Jacques Perret est un bloc. Avec lui, pas question de chipoter. Ou l'on passe son chemin. Ou l'on s'attable. Les inconditionnels appartiennent à toutes les familles, littéraires comme politiques. Ils n'ont en commun que le goût de la belle musique. Et du parler dru. Si bien qu'ils ne se lassent pas de relire les livres de celui qui s'en est allé voir, le 10 décembre 1992, si les anges avaient le pied marin. Il y aura en effet bientôt vingt ans que Perret nous manque, même si « Le Caporal épinglé » ou « Bande à part » trouvent encore et toujours lecteurs et relecteurs. Car, sur la défaite de 40, le refus du stalag, le choix de la Résistance, quoi de mieux que ces deux autobiographies romanesques ? On regrettera donc, et fortement, que les historiens n'y fassent jamais référence, alors qu'il s'agit de documents uniques sur la vie des Français.

Comme pour mieux nous en persuader, Le Dilettante vient de mettre en vente un petit volume, « Dans la musette du caporal », composé de textes autrefois publiés dans des revues et devenus, par la force des choses, difficiles à dénicher.
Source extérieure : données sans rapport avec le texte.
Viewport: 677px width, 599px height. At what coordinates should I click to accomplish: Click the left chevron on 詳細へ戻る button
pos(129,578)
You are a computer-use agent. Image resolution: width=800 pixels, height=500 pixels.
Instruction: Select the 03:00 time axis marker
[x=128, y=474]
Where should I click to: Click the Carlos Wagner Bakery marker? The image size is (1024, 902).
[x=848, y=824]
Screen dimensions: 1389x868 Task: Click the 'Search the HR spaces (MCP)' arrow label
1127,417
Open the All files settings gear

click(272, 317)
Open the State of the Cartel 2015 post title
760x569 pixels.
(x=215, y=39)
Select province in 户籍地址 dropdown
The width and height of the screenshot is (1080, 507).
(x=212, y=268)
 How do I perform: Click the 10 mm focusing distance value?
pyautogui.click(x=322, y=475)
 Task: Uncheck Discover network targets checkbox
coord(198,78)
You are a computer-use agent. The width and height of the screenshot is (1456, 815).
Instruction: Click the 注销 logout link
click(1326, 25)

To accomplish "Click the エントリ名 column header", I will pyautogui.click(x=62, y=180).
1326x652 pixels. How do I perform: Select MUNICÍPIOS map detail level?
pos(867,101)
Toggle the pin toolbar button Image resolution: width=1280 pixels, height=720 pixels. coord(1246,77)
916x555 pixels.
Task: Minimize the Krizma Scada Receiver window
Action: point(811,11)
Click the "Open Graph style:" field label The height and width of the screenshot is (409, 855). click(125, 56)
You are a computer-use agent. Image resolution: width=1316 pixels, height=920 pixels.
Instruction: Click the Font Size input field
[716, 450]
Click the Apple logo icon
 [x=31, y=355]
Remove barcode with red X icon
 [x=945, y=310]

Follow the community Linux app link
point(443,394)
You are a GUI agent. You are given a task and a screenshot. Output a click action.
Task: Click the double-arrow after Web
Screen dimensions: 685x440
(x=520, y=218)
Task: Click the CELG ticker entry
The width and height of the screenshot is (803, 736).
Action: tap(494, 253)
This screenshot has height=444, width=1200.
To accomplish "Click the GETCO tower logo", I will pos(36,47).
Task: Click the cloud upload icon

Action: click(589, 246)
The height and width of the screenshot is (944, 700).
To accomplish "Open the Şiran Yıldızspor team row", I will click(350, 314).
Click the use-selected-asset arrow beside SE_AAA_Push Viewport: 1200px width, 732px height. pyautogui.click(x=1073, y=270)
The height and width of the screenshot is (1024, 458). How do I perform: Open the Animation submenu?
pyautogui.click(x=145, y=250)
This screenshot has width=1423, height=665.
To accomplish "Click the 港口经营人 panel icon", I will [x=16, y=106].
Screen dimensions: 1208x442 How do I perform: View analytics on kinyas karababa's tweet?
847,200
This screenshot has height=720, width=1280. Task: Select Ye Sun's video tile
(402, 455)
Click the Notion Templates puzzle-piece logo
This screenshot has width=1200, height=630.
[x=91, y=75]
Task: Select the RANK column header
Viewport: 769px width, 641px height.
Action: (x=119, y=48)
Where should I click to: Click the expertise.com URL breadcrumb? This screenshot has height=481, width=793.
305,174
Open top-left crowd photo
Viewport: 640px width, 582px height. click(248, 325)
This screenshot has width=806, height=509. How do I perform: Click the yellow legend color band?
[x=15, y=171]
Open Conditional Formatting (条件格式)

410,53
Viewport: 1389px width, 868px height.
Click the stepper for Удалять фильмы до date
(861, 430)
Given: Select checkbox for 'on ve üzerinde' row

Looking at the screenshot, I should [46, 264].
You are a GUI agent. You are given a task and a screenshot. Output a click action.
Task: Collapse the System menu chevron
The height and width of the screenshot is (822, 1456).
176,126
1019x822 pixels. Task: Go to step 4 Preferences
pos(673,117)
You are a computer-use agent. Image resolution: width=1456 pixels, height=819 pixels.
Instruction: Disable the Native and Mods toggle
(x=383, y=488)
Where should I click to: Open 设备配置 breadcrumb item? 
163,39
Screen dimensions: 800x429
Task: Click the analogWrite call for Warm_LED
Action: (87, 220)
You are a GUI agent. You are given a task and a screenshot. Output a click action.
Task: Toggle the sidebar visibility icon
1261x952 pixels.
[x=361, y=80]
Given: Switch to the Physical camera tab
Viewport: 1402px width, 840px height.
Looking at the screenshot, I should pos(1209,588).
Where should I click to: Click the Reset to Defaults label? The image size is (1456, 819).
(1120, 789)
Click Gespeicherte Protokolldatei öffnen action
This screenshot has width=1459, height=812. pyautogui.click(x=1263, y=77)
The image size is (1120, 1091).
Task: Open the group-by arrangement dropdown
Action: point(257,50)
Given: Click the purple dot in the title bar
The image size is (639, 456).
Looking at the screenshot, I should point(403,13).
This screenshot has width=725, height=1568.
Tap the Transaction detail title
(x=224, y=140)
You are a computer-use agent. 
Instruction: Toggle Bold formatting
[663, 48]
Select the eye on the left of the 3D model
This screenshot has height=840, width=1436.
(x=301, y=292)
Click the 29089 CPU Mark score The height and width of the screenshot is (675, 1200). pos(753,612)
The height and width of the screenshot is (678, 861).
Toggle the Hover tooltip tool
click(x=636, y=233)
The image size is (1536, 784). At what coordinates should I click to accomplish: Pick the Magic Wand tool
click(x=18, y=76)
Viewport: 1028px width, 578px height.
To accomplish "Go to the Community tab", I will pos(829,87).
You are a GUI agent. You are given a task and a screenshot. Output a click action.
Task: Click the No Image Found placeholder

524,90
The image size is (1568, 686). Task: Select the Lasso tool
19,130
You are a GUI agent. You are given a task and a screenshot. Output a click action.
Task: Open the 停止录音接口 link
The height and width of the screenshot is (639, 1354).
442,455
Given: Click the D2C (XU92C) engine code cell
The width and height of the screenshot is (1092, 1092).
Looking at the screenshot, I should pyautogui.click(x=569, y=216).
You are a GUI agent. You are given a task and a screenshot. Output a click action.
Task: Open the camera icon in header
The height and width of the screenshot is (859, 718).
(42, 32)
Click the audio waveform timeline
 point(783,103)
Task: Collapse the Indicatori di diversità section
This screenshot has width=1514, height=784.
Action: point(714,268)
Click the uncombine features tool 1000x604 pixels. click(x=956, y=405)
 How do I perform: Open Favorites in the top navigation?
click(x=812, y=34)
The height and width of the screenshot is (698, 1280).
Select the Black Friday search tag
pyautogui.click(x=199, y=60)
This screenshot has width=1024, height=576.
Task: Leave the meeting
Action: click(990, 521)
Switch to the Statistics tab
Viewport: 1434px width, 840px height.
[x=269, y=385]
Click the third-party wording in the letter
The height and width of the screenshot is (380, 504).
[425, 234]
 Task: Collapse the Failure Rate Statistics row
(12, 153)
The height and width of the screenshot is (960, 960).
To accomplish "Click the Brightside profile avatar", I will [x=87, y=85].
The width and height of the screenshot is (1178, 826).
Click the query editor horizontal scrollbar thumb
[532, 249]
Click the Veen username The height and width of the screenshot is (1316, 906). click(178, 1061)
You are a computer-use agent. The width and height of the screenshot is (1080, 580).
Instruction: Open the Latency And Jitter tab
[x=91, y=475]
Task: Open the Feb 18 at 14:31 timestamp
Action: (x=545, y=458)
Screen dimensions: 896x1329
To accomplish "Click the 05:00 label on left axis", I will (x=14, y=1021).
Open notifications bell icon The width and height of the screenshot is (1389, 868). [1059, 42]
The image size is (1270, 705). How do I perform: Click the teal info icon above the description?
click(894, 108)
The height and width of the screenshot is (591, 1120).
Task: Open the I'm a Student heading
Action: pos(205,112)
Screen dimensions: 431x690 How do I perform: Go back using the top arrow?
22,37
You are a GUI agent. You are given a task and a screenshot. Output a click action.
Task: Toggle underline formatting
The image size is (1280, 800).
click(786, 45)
Bien évidemment, avec un tel titre, il y est question de guerre, de courage, et de souffrances. Les Perret ont payé le prix fort. En 14 d'abord, avec la mort de Louis, le frère aîné, élève chartiste qui s'engage à 18 ans et qu'une mitrailleuse allemande va faucher en septembre 1916. Jacques, alors âgé de 16 ans, enragera de ne pouvoir l'imiter. Cela se sent, se vit, à mots fusants, dans le premier récit consacré à ce grand frère trop tôt disparu. Il y a ensuite, dans cette musette, deux retours à Berlin, réduit en cendres, où l'ancien prisonnier, croix de guerre en juin 1940 et quatre fois évadé, essaie de retrouver les traces de son stalag, mais « la terre est sans mémoire ». Aussi Perret corrige-t-il une si scandaleuse anomalie en ressuscitant, à la manière d'une eau-forte, Ramos, le copain maquisard qui renoua avec l'héroïsme d'un Du Guesclin. Sublime. Vraiment sublime.

« Dans la musette du caporal », de Jacques Perret, éd. Le Dilettante, 128 p., 15 €.

Gérard Guégan, Sud Ouest, 13 novembre 2011

 




Qui lit encore Jacques Perret ? Une poignée de nostalgiques, et quand bien même, cela suffirait à maintenir vivant cet écrivain si français disparu en 1992. Mais ne vous méprenez pas : ces lecteurs-là ne regrettent pas tant une époque qu’une certaine manière de s’en sortir avec les mots, de nouer la langue commune à la langue classique pour la faire sourire. Cela a donné des récits (Le Caporal épinglé), des romans (Le Vent dans les voiles, Les Biffins de Gonesse, Mutinerie à bord), des chroniques (Objets perdus), des souvenirs (Raisons de famille) et un Bande à part qui fut couronné du prix Interallié 1951, cérémonie à laquelle l’auteur arriva en retard, ce qui lui valut d’être accueilli par son complice Antoine Blondin sur un tonitruant : « Le voilà, Perret ! ».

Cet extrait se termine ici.